Contributed by: Mike McCaffrey, Admiral (retired
Never forget this, a Chief can
become an Officer, but an Officer can never become a Chief.
Chiefs have their standards!
Recollections of a Whitehat.
"One thing we weren't aware of at the time, but became
evident as life wore on, was that we learned true leadership
from the finest examples any lad was ever given, Chief Petty
Officers. They were crusty old bastards who had done
it all and had been forged into men who had been time tested
over more years than a lot of us had time on the planet.
The ones I remember wore hydraulic oil stained hats with
scratched and dinged-up insignia, faded shirts, some with a
Bull Durham tag dangling out of their right-hand pocket or a
pipe and tobacco reloads in a worn leather pouch in their
hip pockets, and a Zippo that had been everywhere.
Some of them came with tattoos on their forearms that would
force them to keep their cuffs buttoned at a Methodist
Most of them were as tough as a boarding house steak.
A quality required to survive the life they lived.
They were, and always will be, a breed apart from all other
residents of Mother Earth. They took eighteen year old
idiots and hammered the stupid bastards into sailors.
You knew instinctively it had to be hell on earth to have
been born a Chief's kid. God should have given all
sons born to Chiefs a return option.
A Chief didn't have to command respect. He got it
because there was nothing else you could give them.
They were God's designated hitters on earth.
We had Chiefs with fully loaded Submarine Combat Patrol
Pins, and combat air crew wings in my day...hard-core
bastards who remembered lost mates, and still cursed the
cause of their loss...and they were expert at choosing
descriptive adjectives and nouns, none of which their
mothers would have endorsed.
At the rare times you saw a Chief topside in dress canvas,
you saw rows of hard-earned, worn and faded ribbons over his
pocket. "Hey Chief, what's that one and that one?"
"Oh hell kid, I can't remember. There was a war on.
They gave them to us to keep track of the campaigns."
"We didn't get a lot of news out where we were. To be
honest, we just took their word for it. Hell son, you
couldn't pronounce most of the names of the places we went.

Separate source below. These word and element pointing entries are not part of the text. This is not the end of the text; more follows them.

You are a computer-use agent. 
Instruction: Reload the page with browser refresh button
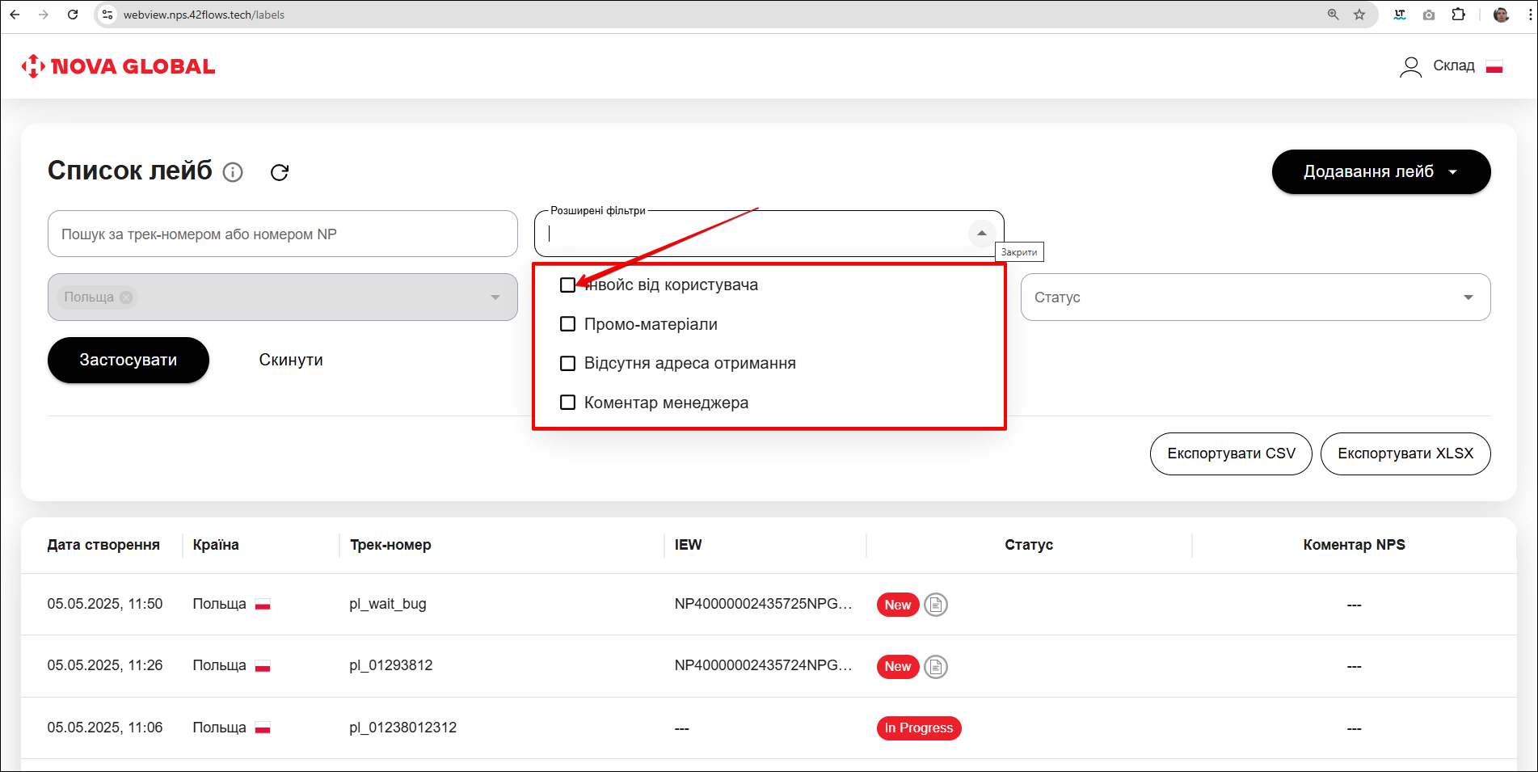click(x=73, y=15)
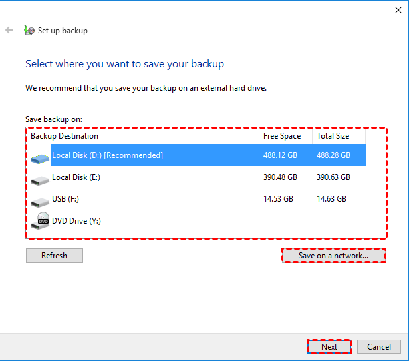The image size is (409, 361).
Task: Click the 390.48 GB free space value
Action: [x=280, y=177]

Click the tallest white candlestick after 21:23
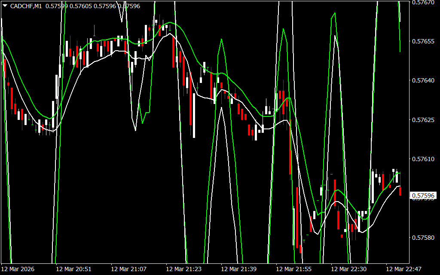pos(194,115)
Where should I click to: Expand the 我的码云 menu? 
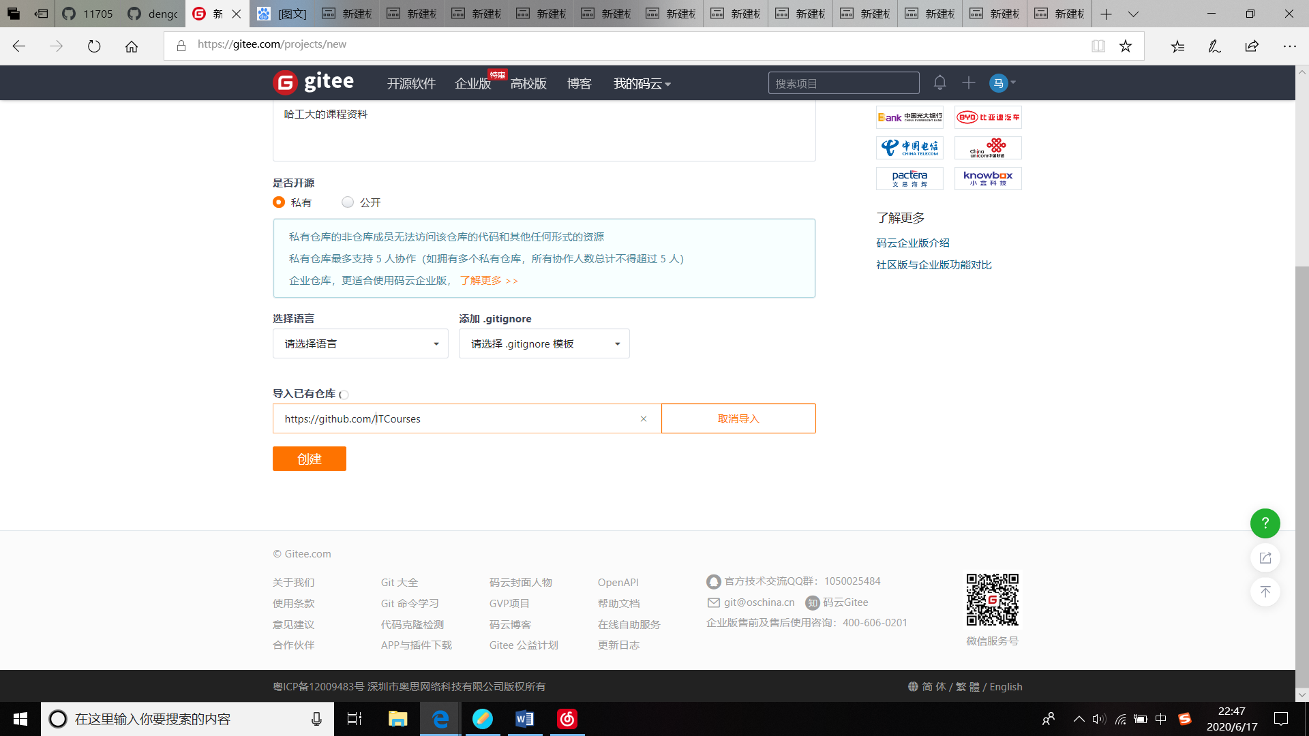642,84

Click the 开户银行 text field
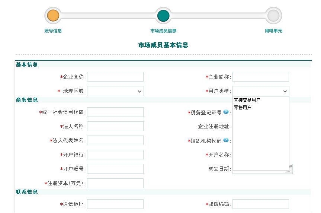click(x=115, y=155)
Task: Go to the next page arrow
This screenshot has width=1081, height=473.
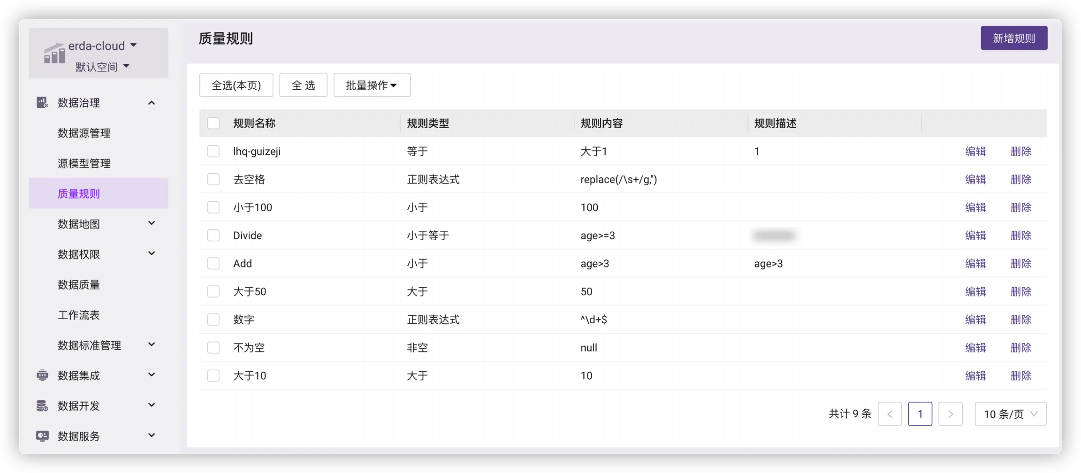Action: (x=950, y=414)
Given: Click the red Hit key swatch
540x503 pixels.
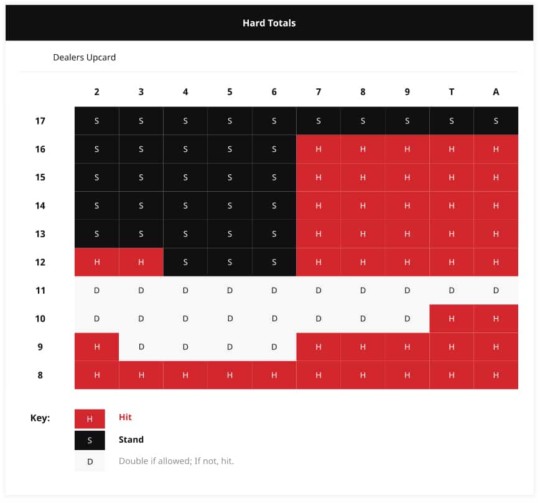Looking at the screenshot, I should [x=90, y=418].
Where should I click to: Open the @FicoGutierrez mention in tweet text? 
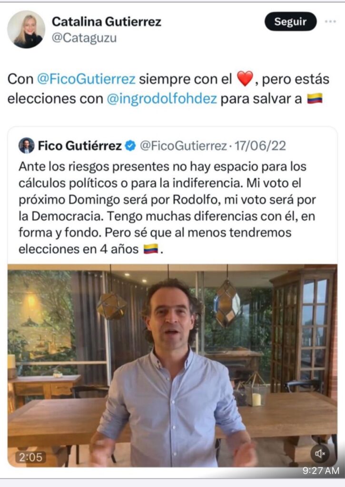click(x=87, y=79)
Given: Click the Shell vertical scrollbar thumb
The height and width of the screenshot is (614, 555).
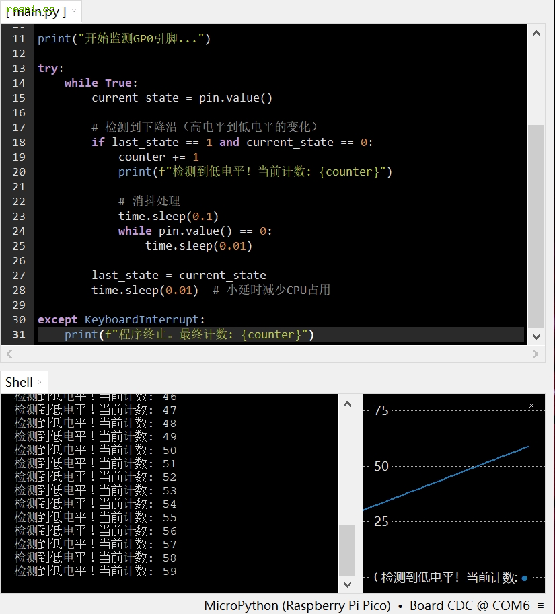Looking at the screenshot, I should click(347, 549).
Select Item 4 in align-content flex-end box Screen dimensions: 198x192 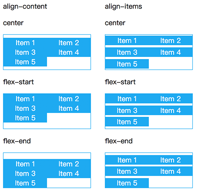(69, 173)
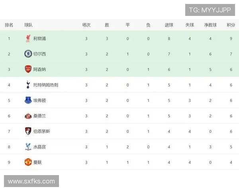Viewport: 239px width, 191px height.
Task: Click the Arsenal club crest icon
Action: tap(28, 69)
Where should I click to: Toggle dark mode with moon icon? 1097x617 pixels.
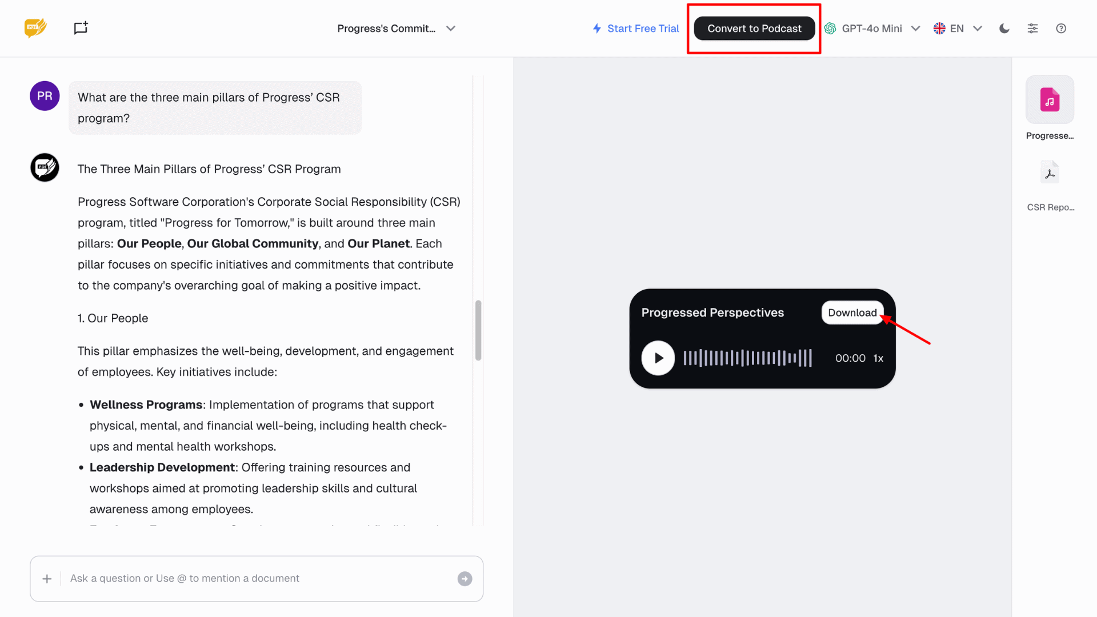click(x=1004, y=29)
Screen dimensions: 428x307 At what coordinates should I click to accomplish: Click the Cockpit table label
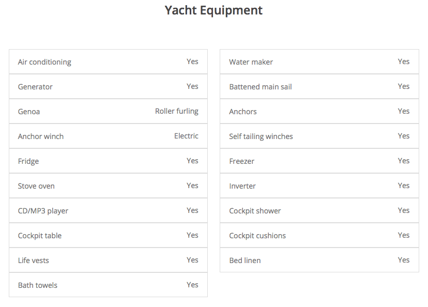tap(40, 236)
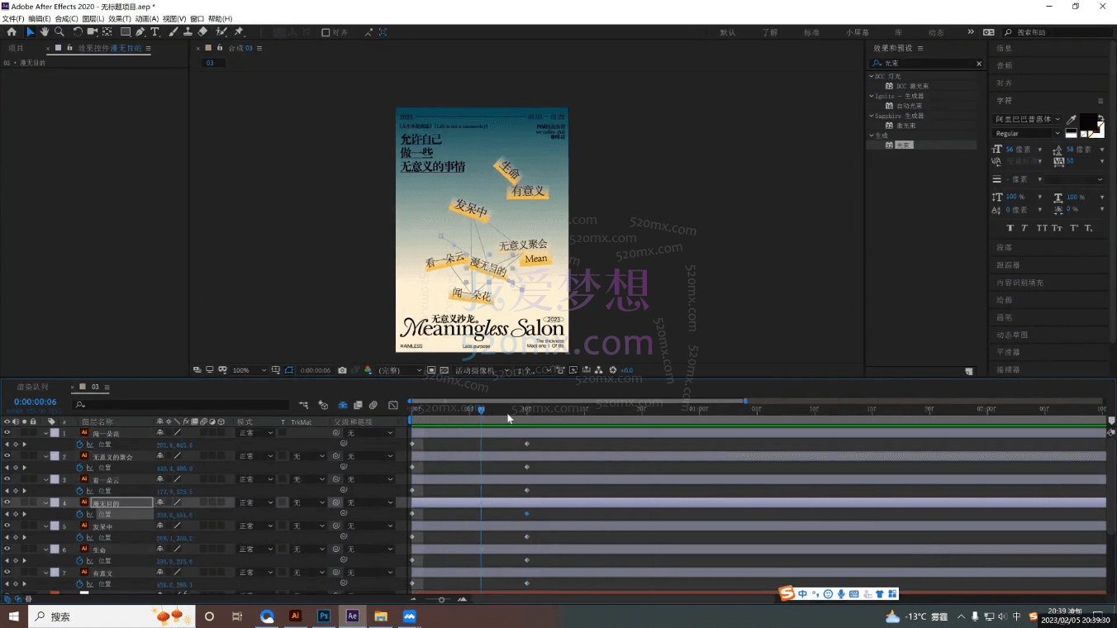Toggle visibility of layer 生命
The height and width of the screenshot is (628, 1117).
[7, 550]
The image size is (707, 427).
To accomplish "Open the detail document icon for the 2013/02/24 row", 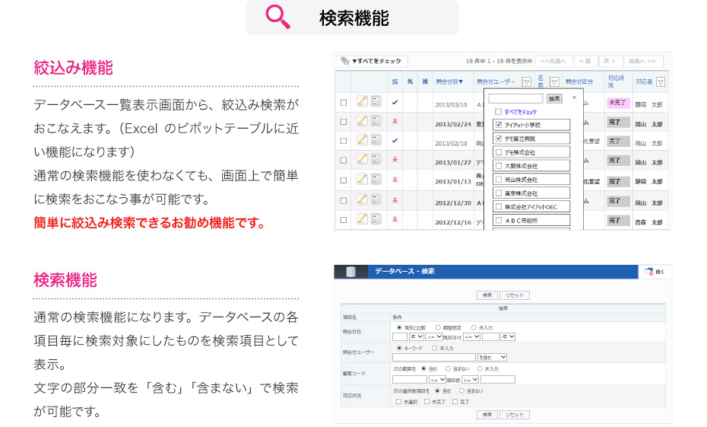I will (376, 120).
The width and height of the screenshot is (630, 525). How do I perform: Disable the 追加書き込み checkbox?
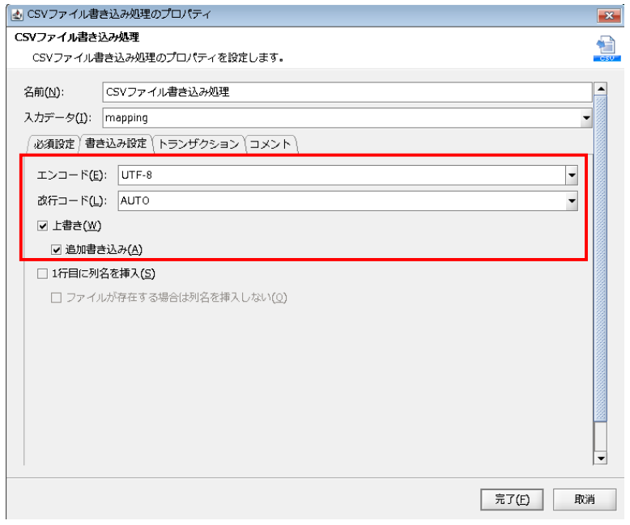pyautogui.click(x=57, y=248)
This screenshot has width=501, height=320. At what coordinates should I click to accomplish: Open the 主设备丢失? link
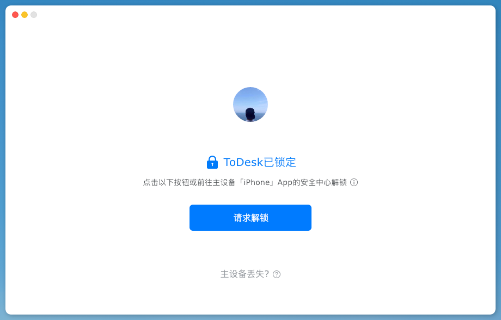click(245, 274)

They're all depth charge survival geedunk." "Listen
kid, ribbons don't make you a Sailor." We knew who the
heroes were, and in the final analysis that's all that
Many nights, we sat in the after mess deck wrapping
ourselves around cups of coffee and listening to their
stories. They were light-hearted stories about warm
beer shared with their running mates in corrugated metal
sheds at resupply depots where the only furniture was a few
packing crates and a couple of Coleman lamps. Standing
in line at a Honolulu cathouse or spending three hours
soaking in a tub in Freemantle, smoking cigars, and getting
loaded. It was our history. And we dreamed of
being just like them because they were our heroes.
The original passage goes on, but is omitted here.